Pixel coordinate grounding data
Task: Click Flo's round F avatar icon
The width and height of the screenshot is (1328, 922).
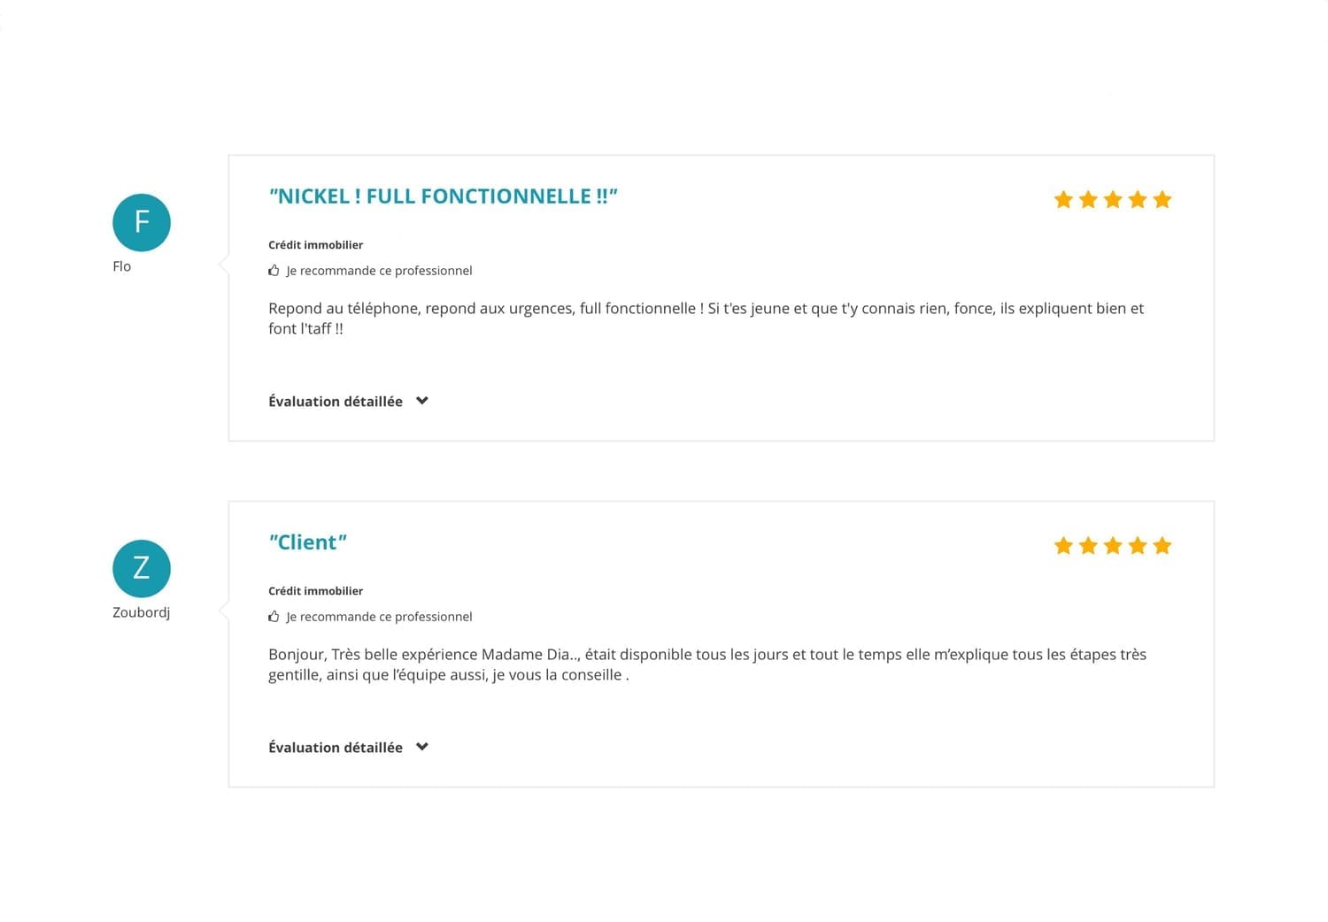Action: (142, 222)
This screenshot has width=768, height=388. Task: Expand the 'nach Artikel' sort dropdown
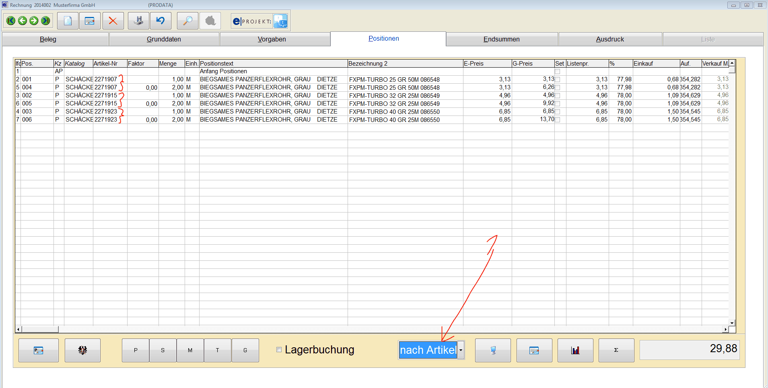[x=461, y=350]
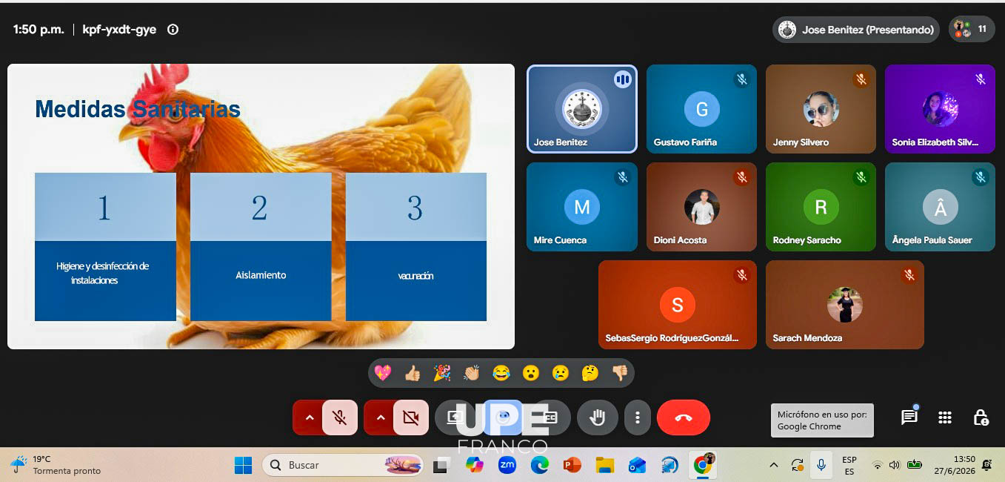Leave the call with red hang-up button
The width and height of the screenshot is (1005, 482).
(x=683, y=417)
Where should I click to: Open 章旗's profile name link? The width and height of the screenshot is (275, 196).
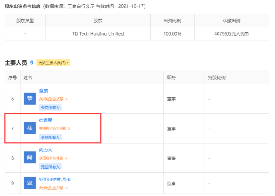[x=43, y=91]
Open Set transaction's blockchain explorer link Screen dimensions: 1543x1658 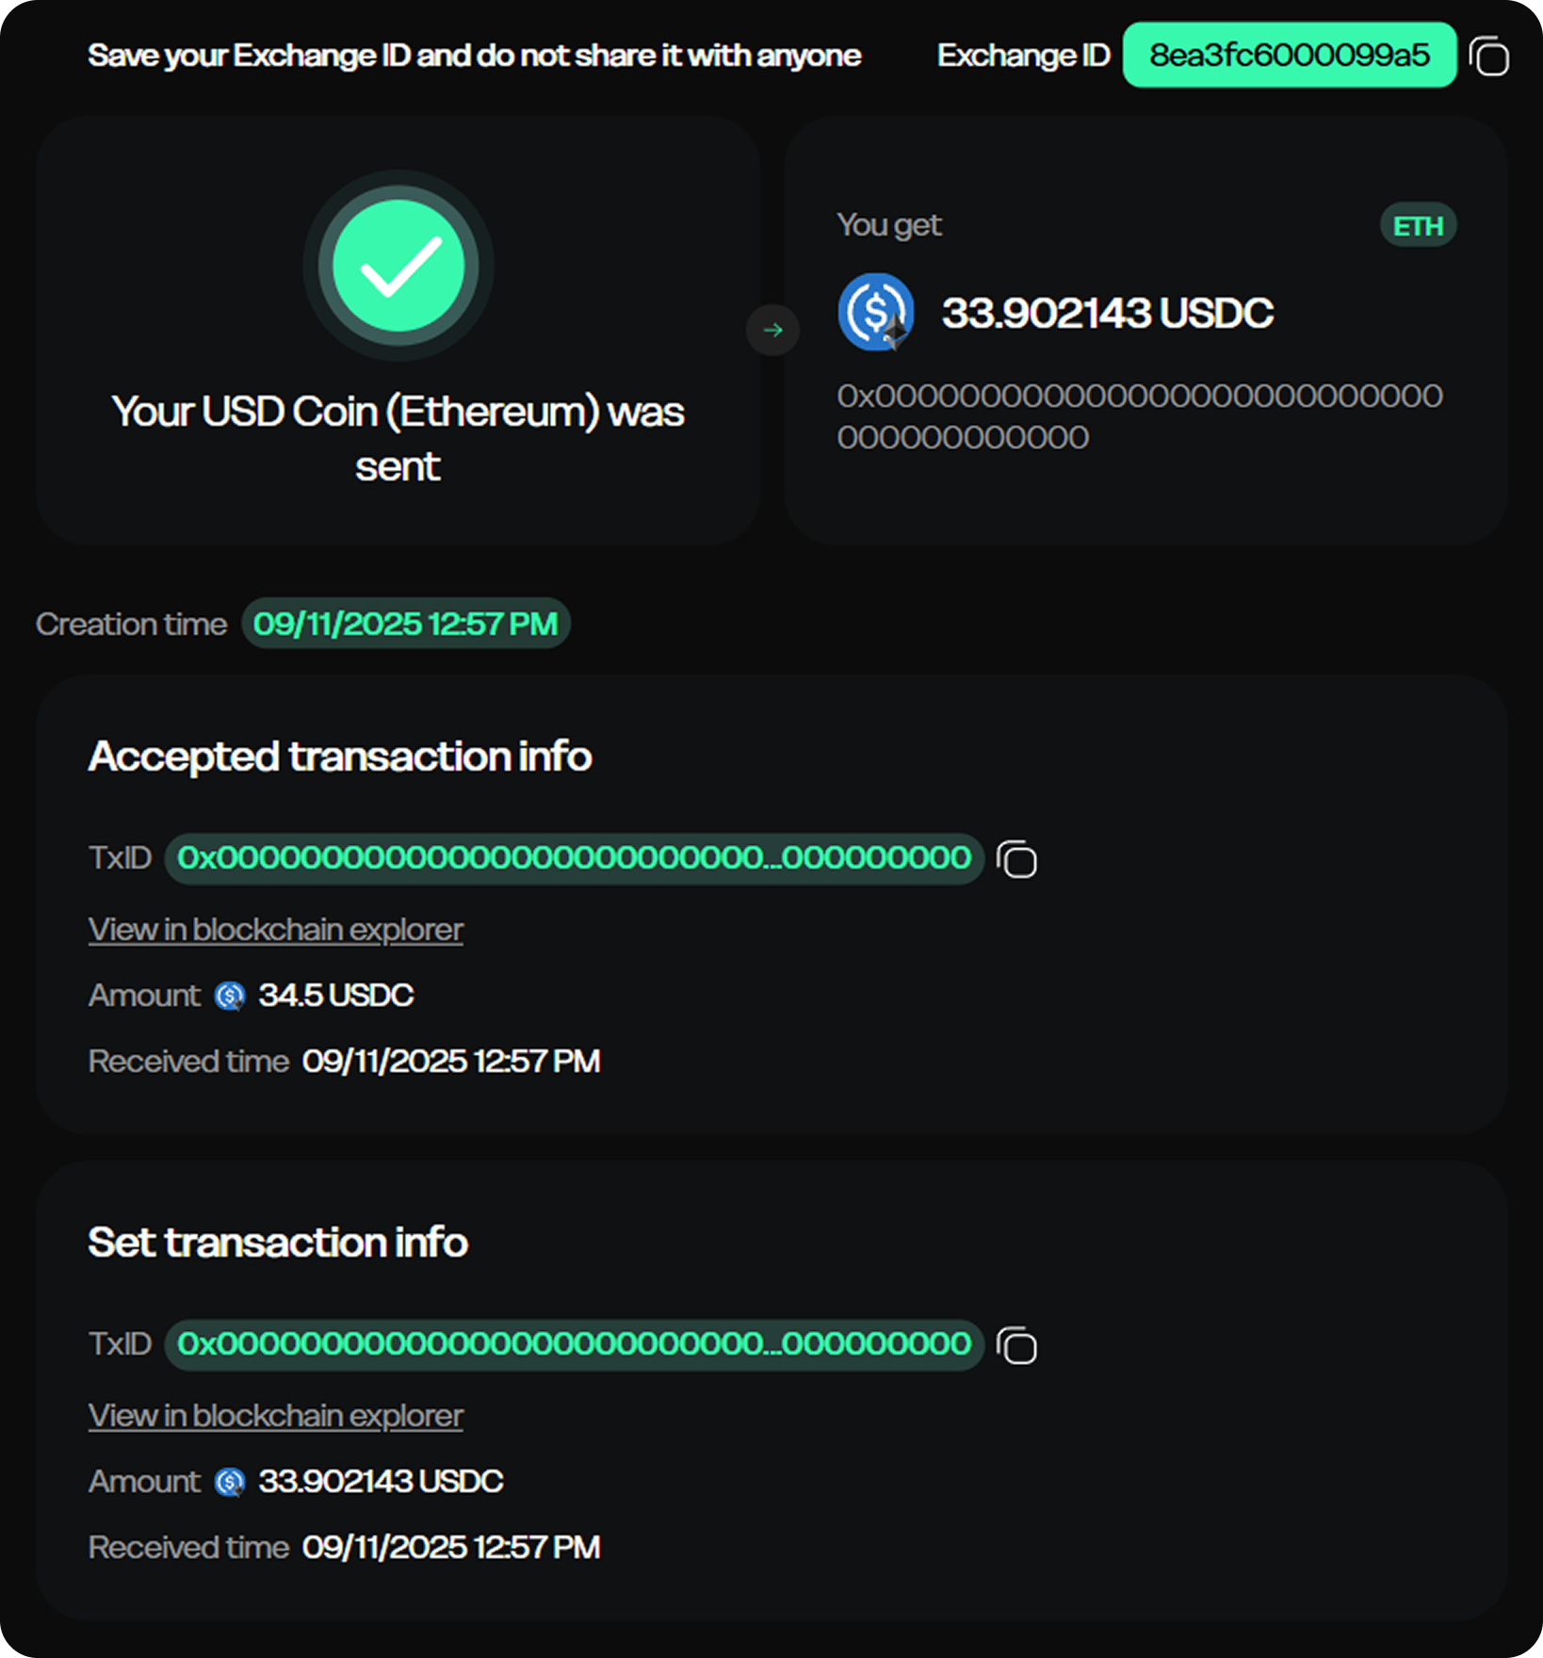point(276,1416)
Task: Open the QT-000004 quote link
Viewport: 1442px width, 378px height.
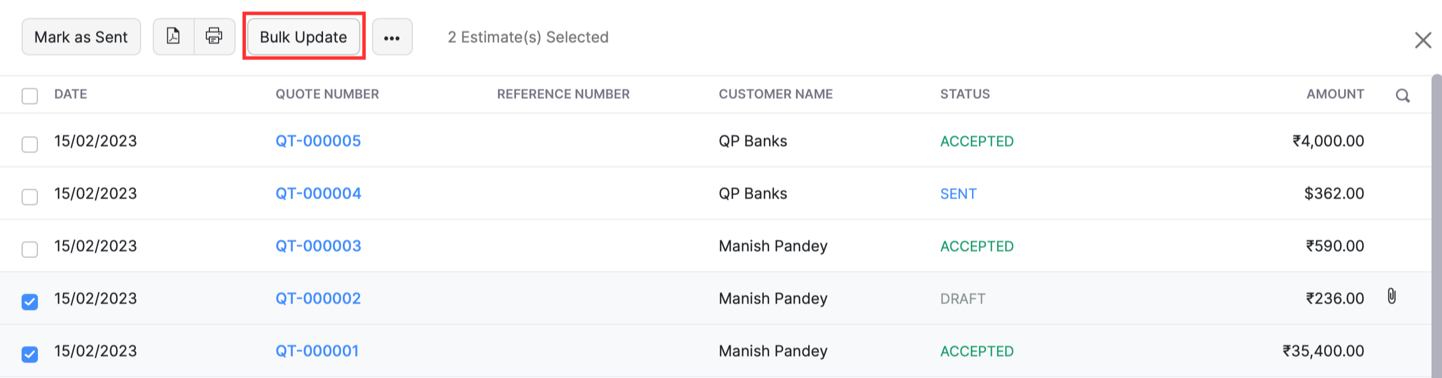Action: click(x=318, y=194)
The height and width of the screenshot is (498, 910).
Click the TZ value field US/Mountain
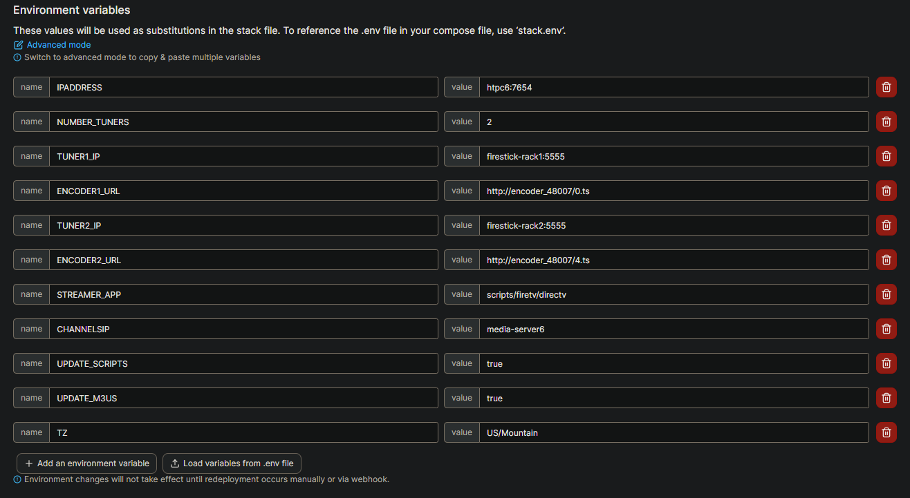674,432
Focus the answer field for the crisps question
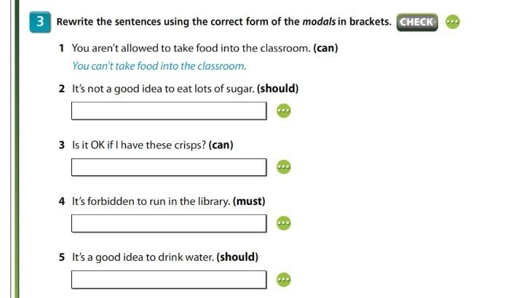The height and width of the screenshot is (298, 524). point(169,167)
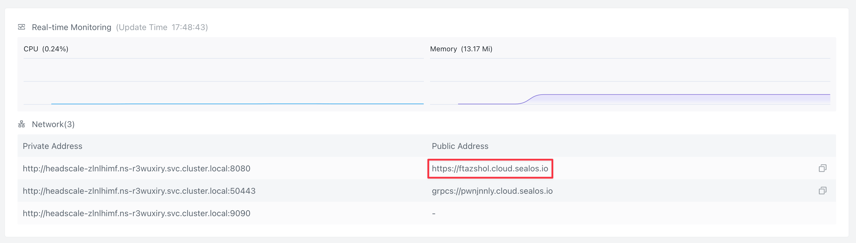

__What the exercise asks__.
From the line that holds "Click the TZ value field US/Mountain" to the last line of the records, please copy each line exactly and nothing else. Pictures stay out.

__Task solution__.
Click the TZ value field US/Mountain
674,432
Focus the answer field for the crisps question
The height and width of the screenshot is (298, 524). point(169,167)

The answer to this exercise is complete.